A discussão sobre Neymar e Endrick passa por esse ponto

Essa transformação ajuda a compreender decisões que parte da torcida ainda recebe com estranhamento.

Não basta ser talentoso.

É preciso encaixar-se no funcionamento coletivo.

Um centroavante moderno precisa pressionar zagueiros.

Fechar corredores.

Participar da recomposição.

Da mesma forma, um craque como Neymar, mesmo sendo um dos maiores talentos de sua geração, precisa oferecer condições físicas para executar essas funções ao longo dos noventa minutos.

O futebol mudou.

E continua mudando.

Técnica, tática e força deixaram de competir entre si

Existe uma falsa discussão no futebol brasileiro.

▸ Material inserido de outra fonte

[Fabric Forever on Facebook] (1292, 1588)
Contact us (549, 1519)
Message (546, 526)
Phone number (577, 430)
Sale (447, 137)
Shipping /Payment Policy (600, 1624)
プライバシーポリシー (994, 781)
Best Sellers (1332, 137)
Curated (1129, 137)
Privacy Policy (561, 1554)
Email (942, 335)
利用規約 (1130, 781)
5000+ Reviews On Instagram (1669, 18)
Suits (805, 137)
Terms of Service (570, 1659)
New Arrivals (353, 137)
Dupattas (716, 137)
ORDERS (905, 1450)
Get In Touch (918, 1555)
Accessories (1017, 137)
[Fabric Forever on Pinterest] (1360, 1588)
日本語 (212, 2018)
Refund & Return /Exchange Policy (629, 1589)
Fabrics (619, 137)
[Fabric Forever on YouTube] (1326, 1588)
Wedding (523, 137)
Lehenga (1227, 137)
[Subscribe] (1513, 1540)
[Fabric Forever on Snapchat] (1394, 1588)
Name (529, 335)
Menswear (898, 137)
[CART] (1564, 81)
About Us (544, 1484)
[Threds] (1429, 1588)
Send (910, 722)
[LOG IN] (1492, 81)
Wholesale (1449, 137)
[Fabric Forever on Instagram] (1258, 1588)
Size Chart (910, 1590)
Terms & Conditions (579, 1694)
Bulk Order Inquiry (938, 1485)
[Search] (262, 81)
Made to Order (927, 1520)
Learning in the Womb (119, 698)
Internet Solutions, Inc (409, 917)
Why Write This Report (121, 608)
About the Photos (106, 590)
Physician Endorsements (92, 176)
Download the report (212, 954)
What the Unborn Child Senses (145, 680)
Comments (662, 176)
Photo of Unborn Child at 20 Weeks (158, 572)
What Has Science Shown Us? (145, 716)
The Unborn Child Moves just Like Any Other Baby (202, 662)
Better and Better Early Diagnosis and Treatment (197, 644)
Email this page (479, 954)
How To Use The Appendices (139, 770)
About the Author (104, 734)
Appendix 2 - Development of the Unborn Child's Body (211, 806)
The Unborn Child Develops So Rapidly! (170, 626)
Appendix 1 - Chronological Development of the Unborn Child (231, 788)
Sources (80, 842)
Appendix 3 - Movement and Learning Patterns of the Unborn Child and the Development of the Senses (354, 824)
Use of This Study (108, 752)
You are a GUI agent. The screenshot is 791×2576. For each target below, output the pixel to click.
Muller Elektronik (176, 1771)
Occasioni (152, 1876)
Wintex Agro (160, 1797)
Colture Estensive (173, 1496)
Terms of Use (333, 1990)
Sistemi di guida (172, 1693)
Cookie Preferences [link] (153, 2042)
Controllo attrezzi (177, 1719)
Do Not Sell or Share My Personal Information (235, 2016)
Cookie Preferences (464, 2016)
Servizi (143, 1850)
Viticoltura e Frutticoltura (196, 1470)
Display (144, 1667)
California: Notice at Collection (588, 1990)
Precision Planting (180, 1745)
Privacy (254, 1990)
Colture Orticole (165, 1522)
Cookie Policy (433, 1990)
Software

Como se fosse necessário escolher entre talento e disciplina tática.

Entre drible e organização.

Entre criatividade e intensidade.

O futebol de elite já resolveu esse debate.

As grandes equipes unem os três elementos.

Técnica para executar.

Capacidade física para sustentar a intensidade.

E inteligência tática para ocupar corretamente os espaços.

Quem consegue reunir essas três virtudes passa a competir pelos grandes títulos.

O Brasil evolui, mas ainda está em construção

A vitória sobre o Japão mostrou um Brasil mais competitivo do que aquele da estreia.

Mais resiliente.

Mais intenso.

Com um treinador que finalmente conseguiu interferir positivamente durante o jogo.

Mas também revelou uma equipe que ainda alterna momentos de organização com períodos de excesso de ansiedade.

Em Copas do Mundo, esses detalhes costumam decidir destinos.

Contra o Japão, a escolha errada de um atacante adversário manteve viva a caminhada brasileira.

Contra uma França, uma Espanha ou um Portugal, talvez essa oportunidade terminasse no fundo das redes.

Por isso, o placar merece ser comemorado.

A atuação, analisada.

O Brasil venceu.

Mas ainda não convenceu completamente.

E reconhecer isso não diminui a Seleção.

Ao contrário.

É justamente essa lucidez que separa quem apenas comemora resultados de quem realmente deseja compreender o jogo.